Status quo Systemsprenger
Projektor eine Kolumne von Thomas Ferstl
Als Systemsprenger werden Klienten in der Pädagogik und Psychiatrie bezeichnet, für die es im Bereich Kinder- und Jugendhilfe noch keine geeigneten und erfolgreich nachgewiesenen Hilfemaßnahmen gibt. »Systemsprenger« ist auch ein deutsches Filmdrama von Nora Fingscheidt aus dem Jahr 2019. Diese Leinwand-Tour de Force sorgte damals mindestens für feuchte Handflächen beim Zuschauen und wurde zu Recht mit zahlreichen Preisen ausgezeichnet. Warum aber schreibe ich nun von diesem fünf Jahre alten Film? Auf dem diesjährigen Filmfestival Hamburg ergaben sich Bezugspunkte:
Bereits im Trailer von »Vana« (28. November, Liliom) heißt es: »So stark war deutsches Kino seit Systemsprenger nicht.« Jenny (Emma Drogunova) liebt ihren Freund Bolle (Paul Wollin), mit dem sie ein Kind erwartet. Was für andere das größte Glück bedeutet, löst in Jenny ambivalente Gefühle aus, denn das Leben hat ihr zuvor viel zugemutet. Sie ist mit der Justiz und dem Jugendamt aneinandergeraten und ihre Beziehung mit Bolle leidet zunehmend unter der Drogenabhängigkeit der beiden. Als ihnen die Familienhebamme Marla (Friederike Becht) zugewiesen wird, reagiert Jenny zunächst abweisend. Doch wider Erwarten verurteilt Marla sie nicht, sondern sieht sie als den Menschen, der sie im Kern ist. Jenny beginnt, Marla zu vertrauen. Allmählich fasst sie den Mut, sich ihren Ängsten zu stellen und Verantwortung zu übernehmen.

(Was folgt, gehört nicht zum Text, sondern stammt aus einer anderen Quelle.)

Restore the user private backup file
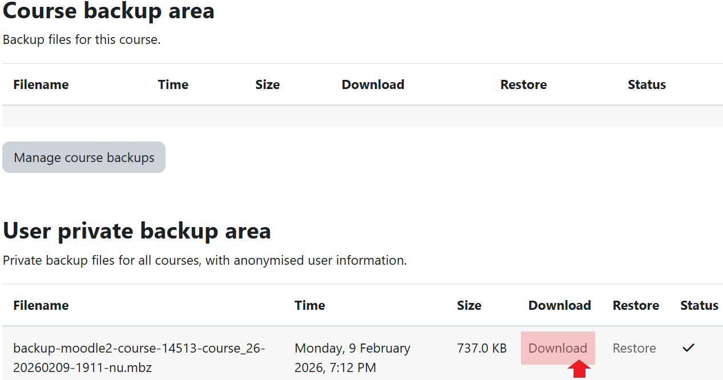The width and height of the screenshot is (723, 380). (634, 347)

Nach ihrem eigenen preisgekrönten Drehbuch gelingt Chiara Fleischhacker ein bemerkenswertes Spielfilmdebüt voller emotionaler Wucht, Hoffnung und Zärtlichkeit. Nicht minder beeindruckend die Leistung von Paul Wollin, an dessen Seite die Neuentdeckung Emma Drogunova brilliert. Der Film wurde bereits mehrfach ausgezeichnet und erhielt das Prädikat »Besonders wertvoll«.